ほとんどの者は回復魔法で即退院となるのだが、典韋のように頭蓋骨に陥没があった者やジュリーのように鎖骨が折れた者は安静のため一日泊まることになる。
検査が終わり十兵衛がジュリー達のいる部屋に顔を出す。
「あら、十兵衛ちゃん。優勝おめでと」
「ふふ。顔色も良さそうでござるな」
「まあねぇ。こう見えて頑丈なの」
「そこは、見た目通り、だろ」
ダンゾウが隣のベッドから入ってきた。
「久しぶりだな。十兵衛、優勝とは流石だな」
さらに典韋が後ろのベッドから言った。
「お主が十兵衛か。典韋と分けなければ、わしが倒してやるのに」
その隣のベッドから華雄が言う。
部屋にはこの五人と雷狐がいる。
「ところで十兵衛ちゃん」
ジュリーがどうしても聞きたい事があるらしい。
「アタシの技、弱くないと思うんだけど、何で無事なわけ?」
確かに十兵衛はジュリーの技を正面から堂々受けていたのだ。
「好敵手を前に種明かしをするのは少々気が引けるが……修得も難しいことも事実。簡単に言えば、相手が攻撃してくる部分に身体の内側から気をぶつけて衝撃を相殺していたのだ」
「そんなことが出来るのか!」
ダンゾウが驚愕する。
「勿論鍛練が必要でござる。

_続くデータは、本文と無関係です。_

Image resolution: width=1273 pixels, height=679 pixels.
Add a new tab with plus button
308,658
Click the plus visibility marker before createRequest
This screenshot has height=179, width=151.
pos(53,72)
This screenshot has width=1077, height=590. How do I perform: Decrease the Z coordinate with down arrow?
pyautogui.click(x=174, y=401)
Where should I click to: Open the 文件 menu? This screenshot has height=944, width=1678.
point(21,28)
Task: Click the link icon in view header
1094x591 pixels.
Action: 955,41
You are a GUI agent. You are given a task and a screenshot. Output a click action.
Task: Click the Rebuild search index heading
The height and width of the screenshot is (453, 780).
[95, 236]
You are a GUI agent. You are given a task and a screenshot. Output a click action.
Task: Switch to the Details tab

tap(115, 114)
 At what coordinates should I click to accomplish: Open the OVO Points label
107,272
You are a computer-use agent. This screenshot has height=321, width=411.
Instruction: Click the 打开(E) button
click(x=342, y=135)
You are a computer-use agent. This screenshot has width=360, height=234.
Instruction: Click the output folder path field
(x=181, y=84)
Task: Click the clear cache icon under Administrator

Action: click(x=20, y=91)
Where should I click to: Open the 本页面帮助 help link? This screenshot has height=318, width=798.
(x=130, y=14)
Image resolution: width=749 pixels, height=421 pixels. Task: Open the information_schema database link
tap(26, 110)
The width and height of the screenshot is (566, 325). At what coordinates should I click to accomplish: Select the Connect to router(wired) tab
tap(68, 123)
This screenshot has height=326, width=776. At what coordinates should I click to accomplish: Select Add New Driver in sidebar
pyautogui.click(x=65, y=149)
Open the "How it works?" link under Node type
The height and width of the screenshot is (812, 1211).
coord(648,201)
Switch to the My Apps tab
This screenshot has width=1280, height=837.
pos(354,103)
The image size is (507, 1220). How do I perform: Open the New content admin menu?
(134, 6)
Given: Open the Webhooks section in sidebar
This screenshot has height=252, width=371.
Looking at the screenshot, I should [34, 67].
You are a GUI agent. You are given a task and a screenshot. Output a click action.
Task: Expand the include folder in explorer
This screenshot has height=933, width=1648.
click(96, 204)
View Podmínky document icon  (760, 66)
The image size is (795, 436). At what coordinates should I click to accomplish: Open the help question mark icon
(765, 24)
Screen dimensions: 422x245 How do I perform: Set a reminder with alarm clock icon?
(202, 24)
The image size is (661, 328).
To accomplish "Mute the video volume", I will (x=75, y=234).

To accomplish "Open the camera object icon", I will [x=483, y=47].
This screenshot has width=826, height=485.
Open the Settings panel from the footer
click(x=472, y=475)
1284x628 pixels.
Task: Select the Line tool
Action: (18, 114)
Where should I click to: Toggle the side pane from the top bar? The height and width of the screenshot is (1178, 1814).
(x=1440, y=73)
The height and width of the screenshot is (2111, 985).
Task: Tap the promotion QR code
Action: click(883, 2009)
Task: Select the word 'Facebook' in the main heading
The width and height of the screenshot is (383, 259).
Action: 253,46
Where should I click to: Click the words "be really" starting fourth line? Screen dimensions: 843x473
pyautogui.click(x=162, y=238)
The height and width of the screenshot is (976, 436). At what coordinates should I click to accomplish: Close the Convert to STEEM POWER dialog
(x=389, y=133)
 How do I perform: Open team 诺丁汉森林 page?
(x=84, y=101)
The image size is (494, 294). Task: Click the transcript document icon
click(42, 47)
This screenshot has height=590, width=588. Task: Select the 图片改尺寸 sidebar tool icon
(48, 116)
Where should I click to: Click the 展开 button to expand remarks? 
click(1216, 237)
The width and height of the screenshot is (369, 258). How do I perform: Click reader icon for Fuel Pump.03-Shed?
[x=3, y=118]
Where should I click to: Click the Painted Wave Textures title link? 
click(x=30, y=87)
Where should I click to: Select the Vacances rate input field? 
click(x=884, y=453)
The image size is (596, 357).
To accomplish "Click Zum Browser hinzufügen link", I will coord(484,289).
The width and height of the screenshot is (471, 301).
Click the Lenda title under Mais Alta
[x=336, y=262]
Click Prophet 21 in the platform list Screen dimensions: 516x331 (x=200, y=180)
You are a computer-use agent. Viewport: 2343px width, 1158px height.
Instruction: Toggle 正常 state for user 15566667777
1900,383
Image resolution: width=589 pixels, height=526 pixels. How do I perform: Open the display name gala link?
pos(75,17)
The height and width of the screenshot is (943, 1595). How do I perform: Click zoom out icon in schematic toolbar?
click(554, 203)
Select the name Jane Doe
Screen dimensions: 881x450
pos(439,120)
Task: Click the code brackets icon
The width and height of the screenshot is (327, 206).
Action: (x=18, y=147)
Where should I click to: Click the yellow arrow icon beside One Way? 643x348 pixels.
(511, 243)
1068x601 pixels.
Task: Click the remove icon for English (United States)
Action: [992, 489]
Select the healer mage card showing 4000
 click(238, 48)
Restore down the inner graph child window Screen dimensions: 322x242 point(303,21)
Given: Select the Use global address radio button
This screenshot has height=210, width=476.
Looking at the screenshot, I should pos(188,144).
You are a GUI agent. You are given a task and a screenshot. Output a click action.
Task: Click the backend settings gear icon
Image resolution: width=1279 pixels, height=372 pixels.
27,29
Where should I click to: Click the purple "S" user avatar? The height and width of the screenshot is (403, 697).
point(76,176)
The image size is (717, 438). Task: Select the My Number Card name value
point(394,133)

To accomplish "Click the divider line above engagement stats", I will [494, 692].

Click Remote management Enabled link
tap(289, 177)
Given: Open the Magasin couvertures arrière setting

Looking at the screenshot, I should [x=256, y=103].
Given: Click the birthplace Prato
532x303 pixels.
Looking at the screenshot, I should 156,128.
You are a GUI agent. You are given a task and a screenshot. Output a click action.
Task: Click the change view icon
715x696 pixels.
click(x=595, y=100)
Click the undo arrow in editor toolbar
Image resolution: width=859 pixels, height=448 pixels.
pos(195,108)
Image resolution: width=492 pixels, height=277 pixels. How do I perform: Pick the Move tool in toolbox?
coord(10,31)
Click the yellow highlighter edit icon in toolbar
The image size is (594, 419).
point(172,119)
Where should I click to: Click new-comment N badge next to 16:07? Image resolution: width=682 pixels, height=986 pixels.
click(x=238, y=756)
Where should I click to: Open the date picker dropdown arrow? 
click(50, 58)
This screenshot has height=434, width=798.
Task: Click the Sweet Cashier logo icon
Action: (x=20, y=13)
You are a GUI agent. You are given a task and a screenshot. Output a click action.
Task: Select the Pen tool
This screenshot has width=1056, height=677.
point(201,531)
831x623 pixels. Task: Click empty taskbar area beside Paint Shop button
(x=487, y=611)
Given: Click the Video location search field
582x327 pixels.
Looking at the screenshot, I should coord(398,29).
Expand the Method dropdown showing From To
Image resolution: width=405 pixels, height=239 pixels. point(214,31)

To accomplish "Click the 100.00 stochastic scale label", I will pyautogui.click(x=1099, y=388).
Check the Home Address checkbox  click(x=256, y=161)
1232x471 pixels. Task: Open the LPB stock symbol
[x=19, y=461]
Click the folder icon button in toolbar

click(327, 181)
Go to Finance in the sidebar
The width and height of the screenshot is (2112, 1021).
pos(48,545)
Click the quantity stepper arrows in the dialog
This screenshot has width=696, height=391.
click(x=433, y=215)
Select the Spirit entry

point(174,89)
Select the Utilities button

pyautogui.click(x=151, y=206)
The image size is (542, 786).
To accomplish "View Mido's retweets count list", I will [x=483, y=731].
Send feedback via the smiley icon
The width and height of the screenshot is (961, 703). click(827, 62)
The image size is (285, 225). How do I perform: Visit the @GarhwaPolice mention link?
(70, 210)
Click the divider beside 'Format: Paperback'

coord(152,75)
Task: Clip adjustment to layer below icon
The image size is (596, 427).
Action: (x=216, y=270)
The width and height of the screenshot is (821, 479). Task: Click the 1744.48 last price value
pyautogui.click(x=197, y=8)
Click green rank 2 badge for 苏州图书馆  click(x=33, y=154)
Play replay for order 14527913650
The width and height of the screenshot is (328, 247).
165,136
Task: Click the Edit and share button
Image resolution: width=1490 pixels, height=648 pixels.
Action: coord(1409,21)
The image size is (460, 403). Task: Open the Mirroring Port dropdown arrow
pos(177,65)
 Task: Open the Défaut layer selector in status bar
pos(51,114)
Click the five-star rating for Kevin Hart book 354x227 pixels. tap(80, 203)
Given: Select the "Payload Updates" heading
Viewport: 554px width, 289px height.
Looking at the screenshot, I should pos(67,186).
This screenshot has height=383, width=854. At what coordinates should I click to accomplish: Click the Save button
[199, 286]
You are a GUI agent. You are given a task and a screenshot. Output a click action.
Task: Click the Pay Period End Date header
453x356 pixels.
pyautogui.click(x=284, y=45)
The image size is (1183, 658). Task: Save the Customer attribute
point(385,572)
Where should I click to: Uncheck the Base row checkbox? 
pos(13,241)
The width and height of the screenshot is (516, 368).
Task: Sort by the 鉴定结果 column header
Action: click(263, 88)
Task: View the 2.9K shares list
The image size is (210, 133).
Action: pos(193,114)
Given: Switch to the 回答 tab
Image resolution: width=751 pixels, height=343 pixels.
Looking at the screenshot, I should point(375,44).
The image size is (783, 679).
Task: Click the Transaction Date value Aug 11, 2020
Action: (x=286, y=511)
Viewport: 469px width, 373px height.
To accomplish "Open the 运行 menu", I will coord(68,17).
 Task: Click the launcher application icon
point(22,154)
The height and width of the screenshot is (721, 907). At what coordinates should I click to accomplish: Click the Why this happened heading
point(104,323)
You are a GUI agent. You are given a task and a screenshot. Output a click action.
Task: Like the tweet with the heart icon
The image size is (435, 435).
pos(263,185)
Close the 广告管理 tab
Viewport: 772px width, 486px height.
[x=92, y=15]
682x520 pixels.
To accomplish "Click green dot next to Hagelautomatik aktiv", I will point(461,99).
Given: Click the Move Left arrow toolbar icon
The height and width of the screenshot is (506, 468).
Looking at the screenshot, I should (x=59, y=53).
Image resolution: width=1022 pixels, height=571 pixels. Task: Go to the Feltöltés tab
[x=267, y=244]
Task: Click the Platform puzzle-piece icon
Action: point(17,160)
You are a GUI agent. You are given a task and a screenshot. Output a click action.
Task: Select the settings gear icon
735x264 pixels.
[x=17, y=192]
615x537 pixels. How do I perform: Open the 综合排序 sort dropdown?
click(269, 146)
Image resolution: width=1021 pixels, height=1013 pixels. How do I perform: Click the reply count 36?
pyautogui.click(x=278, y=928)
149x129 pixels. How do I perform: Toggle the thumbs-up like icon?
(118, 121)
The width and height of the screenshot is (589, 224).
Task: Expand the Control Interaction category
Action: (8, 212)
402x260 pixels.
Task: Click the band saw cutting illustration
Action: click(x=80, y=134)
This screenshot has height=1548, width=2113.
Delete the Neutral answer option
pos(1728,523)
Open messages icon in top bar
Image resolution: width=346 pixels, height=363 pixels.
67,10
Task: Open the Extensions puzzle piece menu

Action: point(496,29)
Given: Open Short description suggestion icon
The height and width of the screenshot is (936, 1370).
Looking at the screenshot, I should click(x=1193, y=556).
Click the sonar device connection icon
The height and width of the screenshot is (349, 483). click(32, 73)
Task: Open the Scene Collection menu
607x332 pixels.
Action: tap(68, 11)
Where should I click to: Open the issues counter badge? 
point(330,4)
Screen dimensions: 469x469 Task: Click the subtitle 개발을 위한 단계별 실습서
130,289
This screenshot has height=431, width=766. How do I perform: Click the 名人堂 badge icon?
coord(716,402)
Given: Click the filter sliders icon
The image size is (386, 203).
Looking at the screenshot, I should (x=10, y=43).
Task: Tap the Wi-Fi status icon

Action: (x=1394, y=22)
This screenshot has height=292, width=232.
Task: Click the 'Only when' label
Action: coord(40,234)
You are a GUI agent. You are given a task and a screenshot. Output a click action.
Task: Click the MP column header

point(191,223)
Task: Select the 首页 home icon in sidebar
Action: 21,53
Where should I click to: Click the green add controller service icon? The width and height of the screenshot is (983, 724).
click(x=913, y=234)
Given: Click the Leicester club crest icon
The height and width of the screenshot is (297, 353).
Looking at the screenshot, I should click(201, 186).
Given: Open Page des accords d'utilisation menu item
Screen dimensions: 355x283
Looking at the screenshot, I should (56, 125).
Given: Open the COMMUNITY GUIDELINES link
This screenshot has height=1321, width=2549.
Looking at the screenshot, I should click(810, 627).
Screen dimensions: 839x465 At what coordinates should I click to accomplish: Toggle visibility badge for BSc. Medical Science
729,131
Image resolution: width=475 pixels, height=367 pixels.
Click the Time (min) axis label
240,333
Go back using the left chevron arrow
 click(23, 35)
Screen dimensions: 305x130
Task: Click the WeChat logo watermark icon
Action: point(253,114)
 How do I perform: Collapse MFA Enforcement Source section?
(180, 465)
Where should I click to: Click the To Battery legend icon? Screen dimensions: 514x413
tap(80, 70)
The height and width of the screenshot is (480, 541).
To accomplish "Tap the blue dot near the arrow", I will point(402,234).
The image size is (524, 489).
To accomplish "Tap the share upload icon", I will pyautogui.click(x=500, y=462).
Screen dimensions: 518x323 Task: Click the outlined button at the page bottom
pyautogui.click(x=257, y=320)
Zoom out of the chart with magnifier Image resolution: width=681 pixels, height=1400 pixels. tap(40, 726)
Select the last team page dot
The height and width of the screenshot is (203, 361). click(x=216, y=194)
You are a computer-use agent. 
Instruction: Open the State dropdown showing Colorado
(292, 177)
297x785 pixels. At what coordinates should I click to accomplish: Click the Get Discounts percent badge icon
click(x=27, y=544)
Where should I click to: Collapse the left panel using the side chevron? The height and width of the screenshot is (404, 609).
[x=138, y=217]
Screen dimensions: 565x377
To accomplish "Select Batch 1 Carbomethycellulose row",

ジュリー殿や典韋殿、華雄殿なら胸の筋肉を左右別々に動かせると思うでござるが、その筋肉操作を気でやるのでござる」
それを聞いてジュリーと典韋と華雄が大胸筋を左右別々にピクピクと動かし始めた。
「皆なにをしとるんじゃ。それを気でやれという話しではないのかえ」
雷狐が言うと、いや、思わず、と典韋と華雄が下を向いた。
「いや、難しいぜ。まず気を巡らせるのがよくわからねえ」
と、ダンゾウが言う。
「説明も難しいのだがな。しかし、それを行うとこういう事が出来る。拙者の鎖骨に手を当ててみよ」
と、ダンゾウを促す。
十兵衛の鎖骨に手を置く。
すると、バシンと手が弾かれてしまった!
「なんだ今のは……」
「内側の気をぶつけたのでござる」
「背中の攻撃も衝撃だったんだけど、あれも気なの?」
と、ジュリーが聞いた。
「気は勿論、そこに体重を集め、ぶつける目標をジュリーの後ろに置いていたのだ」
「そう……まるで爆発に巻き込まれたようだったわ」
鎖骨や背中の事を話しても自分が体験しないと信じられない。
典韋と華雄にそれぞれ左右の腕を握らせた。
すると、バシンとやはり手が弾かれてしまった!
二人の豪傑が弾かれた手を、信じられないという思いで目を開く。
「十兵衛は幼少の頃から父君から技は勿論、内面を鍛え抜かれておった。心を鍛えて相手を読み、気を鍛えて身体を常に健康に動かせるように」
雷狐が言う。
心技体という言葉を使われたのは1940年頃、道上伯という柔道家が質問に答えたのが始まりと言われる。
しかしながら、その道を極めん者は心を鍛えて、技を磨き、体を動かす事を意識していた。
多くの者は心を疎かにしがちなのだ。
四人は十兵衛の武道への取り組みかたに感心するのだった。